Maryam is long gone now. She had rocked me till I had no more tears in my eyes. She made me dinner of roasted yam and palm oil and saw me to bed before taking her leave, promising to see me tomorrow. I lay my head to rest now, and allow myself take the painful trek down memory lane… for the last time again.

I had been married to Kamil for six years without a child. His family had cast aspersions time and time again calling me a witch amongst other horrible names. It was the normal practice for Hausas to marry as many wives as possible; but somehow with Kamil, that was not happening. I guess my luck shone so bright that out of a zillion girls, I found and married a man who promised to stick with me alone till death. Things had been going fine, despite threats from both our families to break ties with us. Our love kept us strong and together, until that Sunday…

It was sometime around 1:00am on that Sunday in Yelwa village near Shendam. The village was very much asleep when the riot began. At once, we knew they had come for us. The Herdsmen. Homes were invaded, women captured, men tied down, houses razed to ashes, and farmlands ripped to earth.

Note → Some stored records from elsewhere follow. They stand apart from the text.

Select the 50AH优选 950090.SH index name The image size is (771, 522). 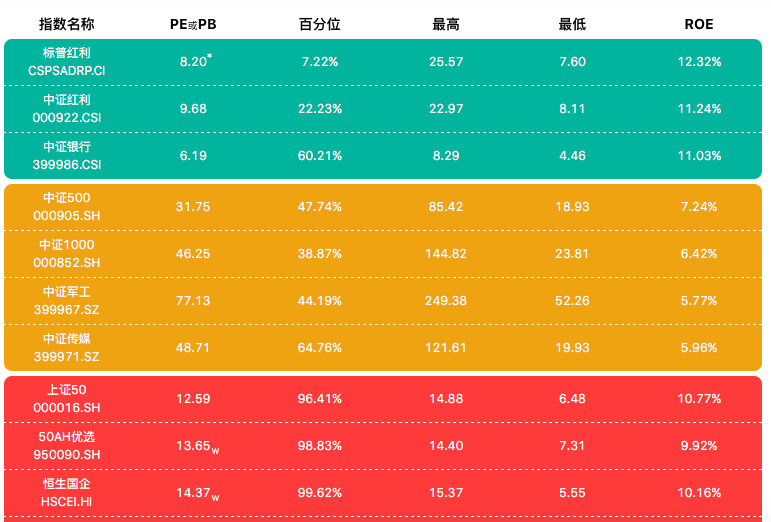tap(67, 445)
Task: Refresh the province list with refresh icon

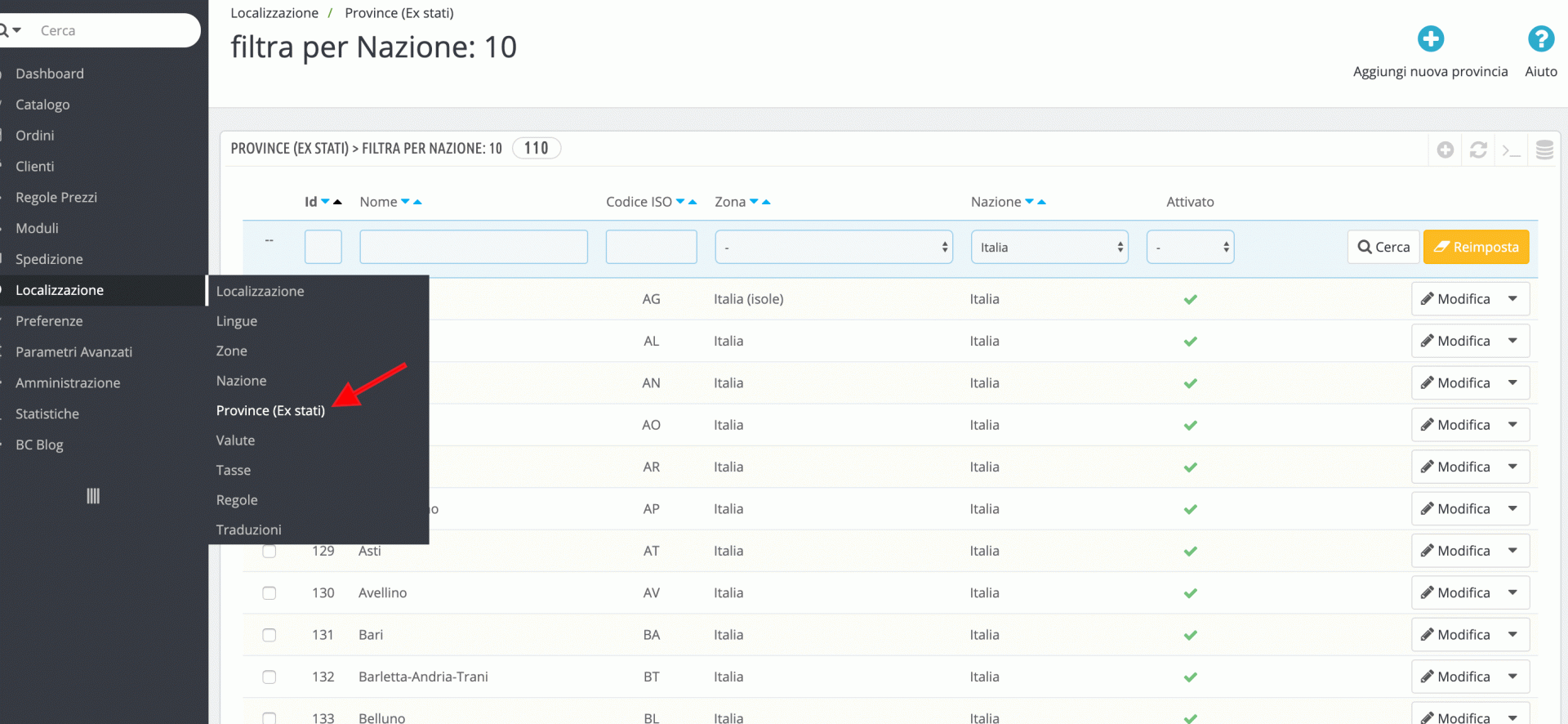Action: [1477, 150]
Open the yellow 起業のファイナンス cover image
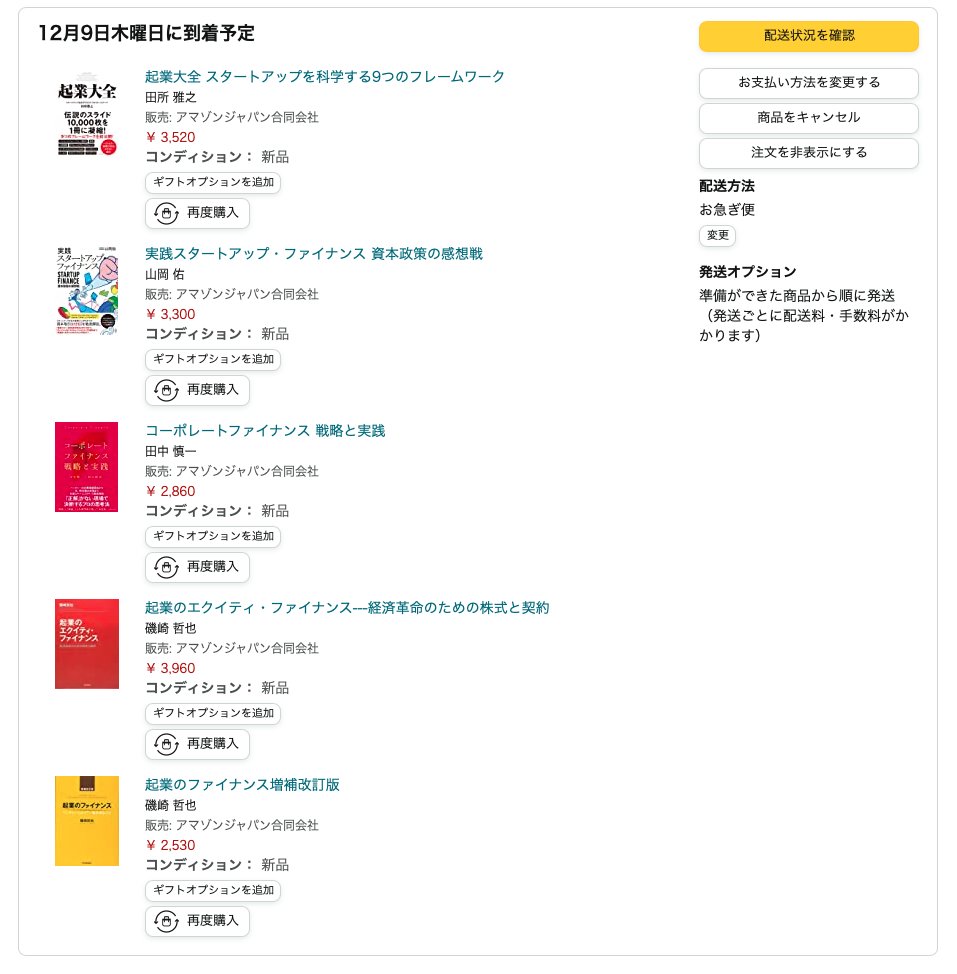Image resolution: width=957 pixels, height=974 pixels. [x=87, y=821]
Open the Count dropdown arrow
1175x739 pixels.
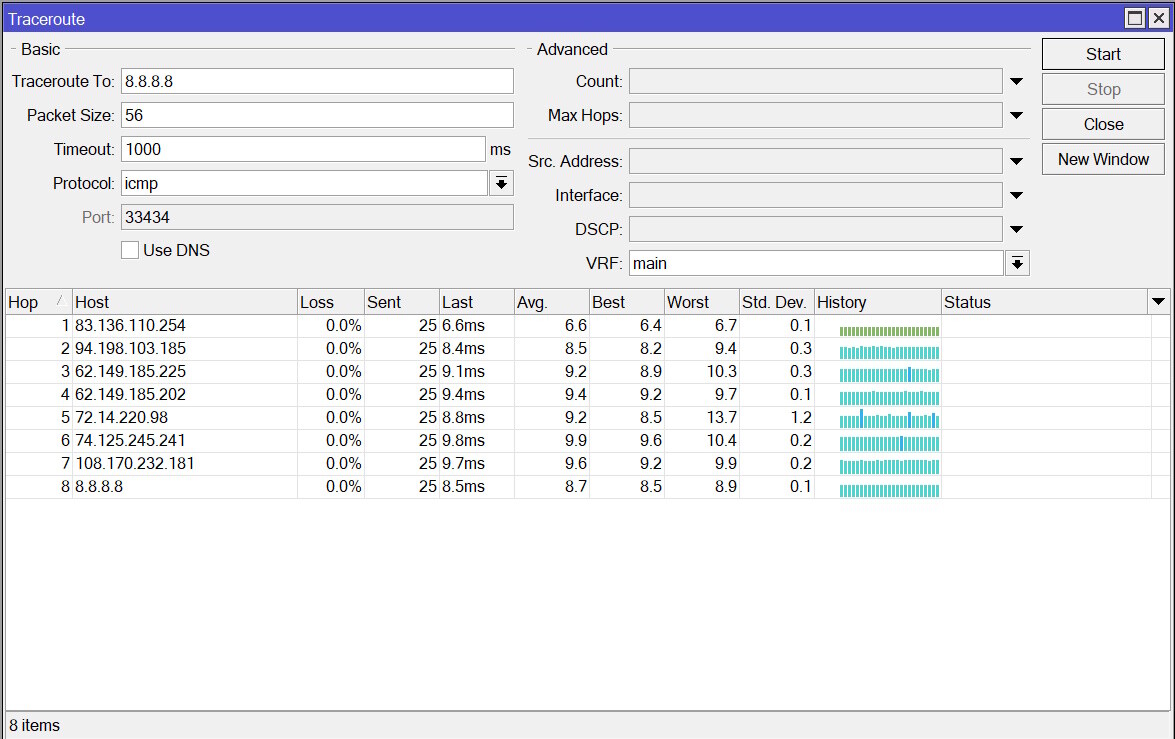pyautogui.click(x=1016, y=81)
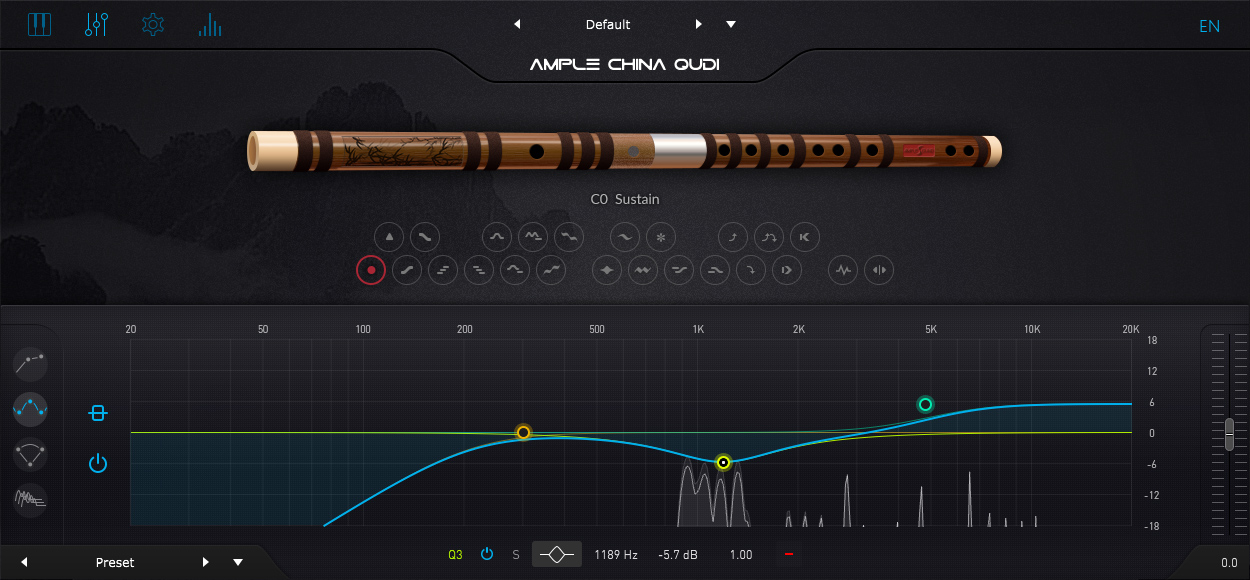Switch to the envelope points tab
1250x580 pixels.
click(31, 363)
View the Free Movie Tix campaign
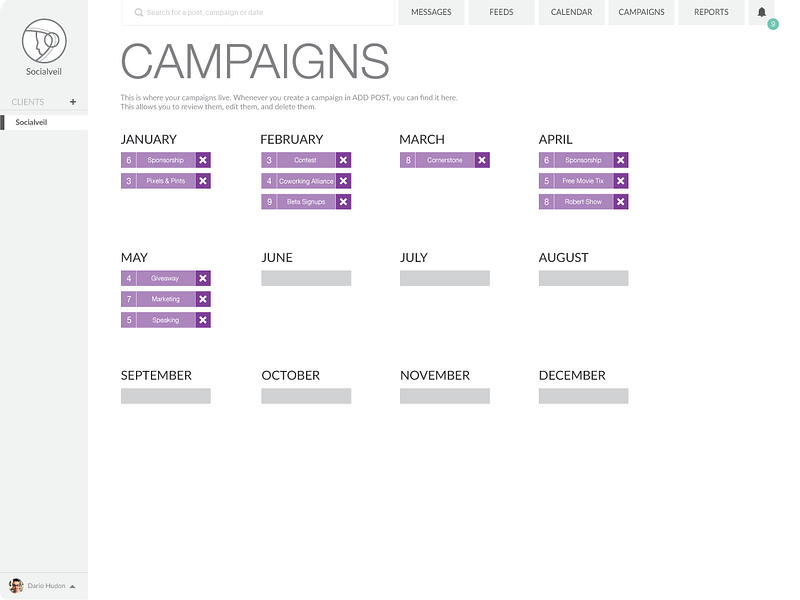 [x=583, y=181]
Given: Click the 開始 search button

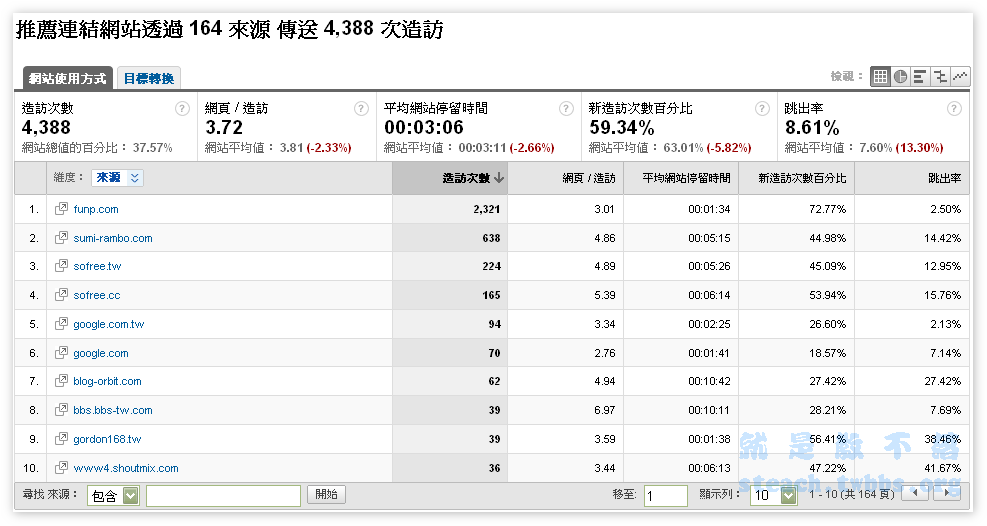Looking at the screenshot, I should [327, 494].
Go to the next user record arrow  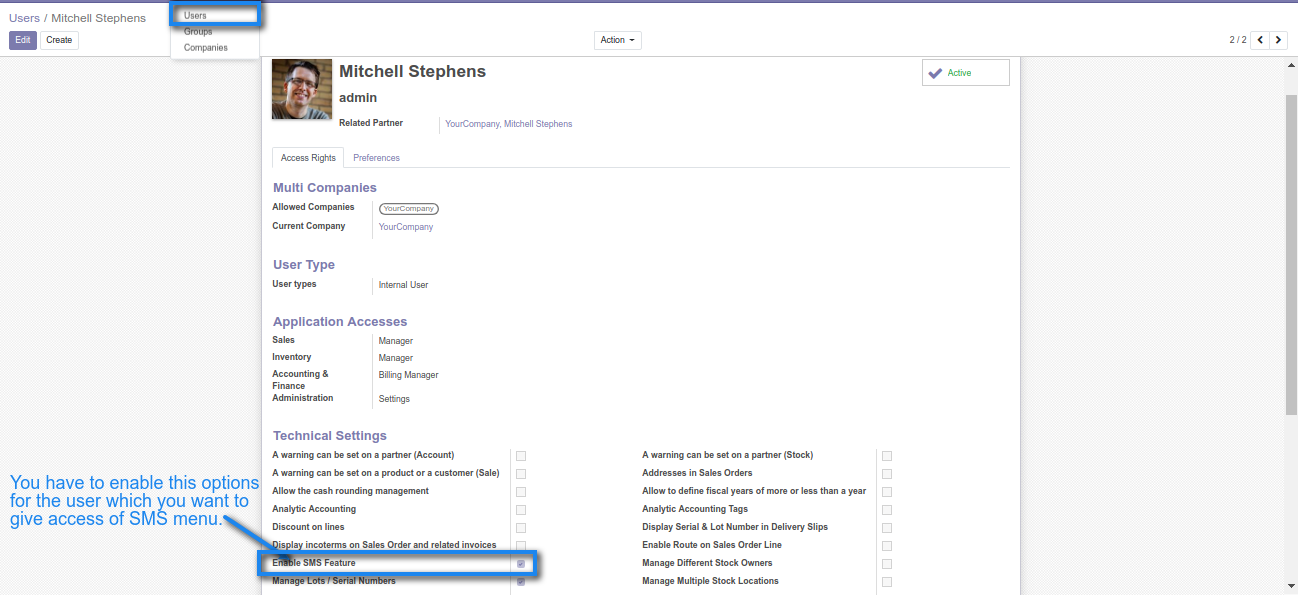pos(1278,40)
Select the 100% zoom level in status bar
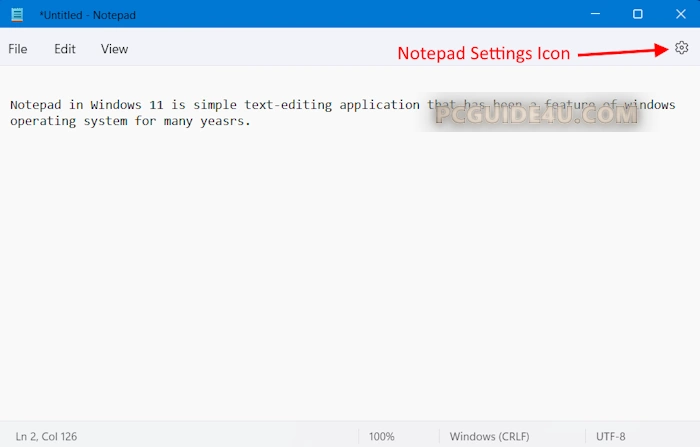Image resolution: width=700 pixels, height=447 pixels. pos(381,436)
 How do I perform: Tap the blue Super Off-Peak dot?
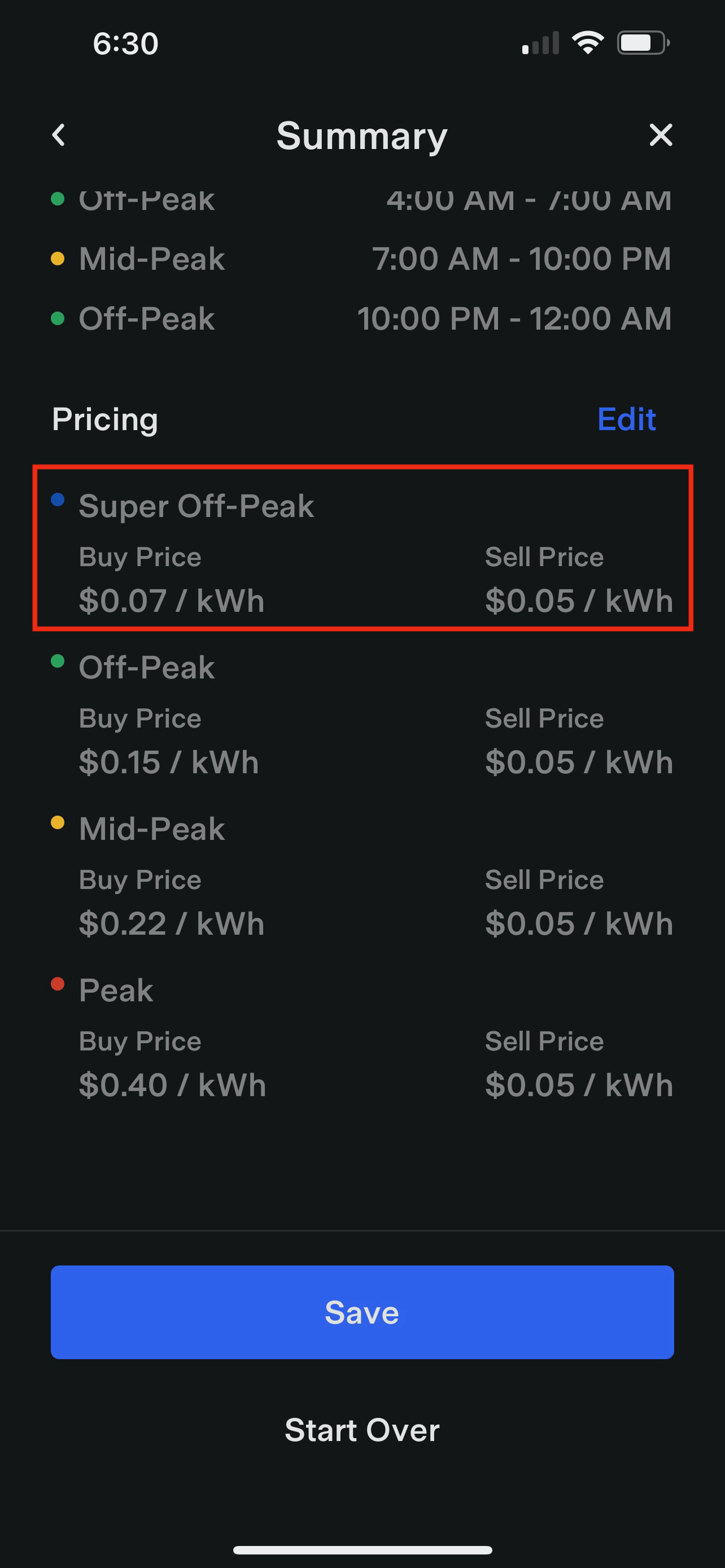pos(58,500)
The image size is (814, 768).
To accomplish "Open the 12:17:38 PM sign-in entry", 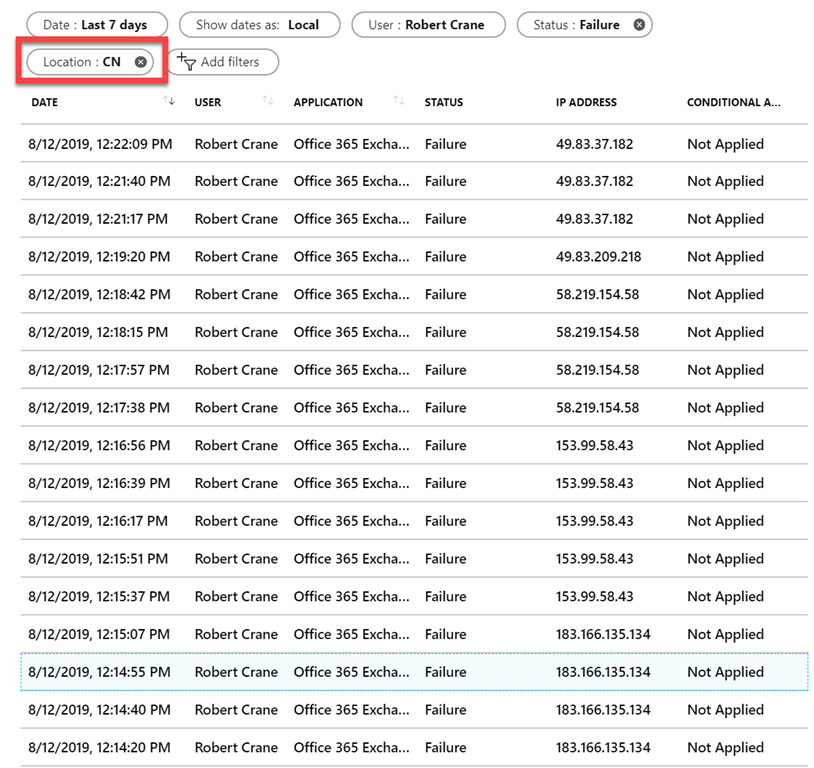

Kamil and I took to the backyard to escape before they came any closer. He said he knew a path through the farmlands where only a few people trod. We were headed to Langtang for refuge. But fate was not smiling down on us that morning, as we were assailed by a gang of herders who had been stationed in the fields to watch out for any escapees. Kamil was tied up from mouth to feet and made to watch as the five men took turns to have sex with me. Kamil lay there in misery, protesting with muffled screams which earned him a hard knock from a herders rifle per time. I begged too, and went on to pray for death when they failed to heed. And it felt like I died for three hours or so… until my eyes flew open again to the reality of Kamil’s bruised and lifeless body and my own pain and shame. That was when I screamed. Why did God bring me back?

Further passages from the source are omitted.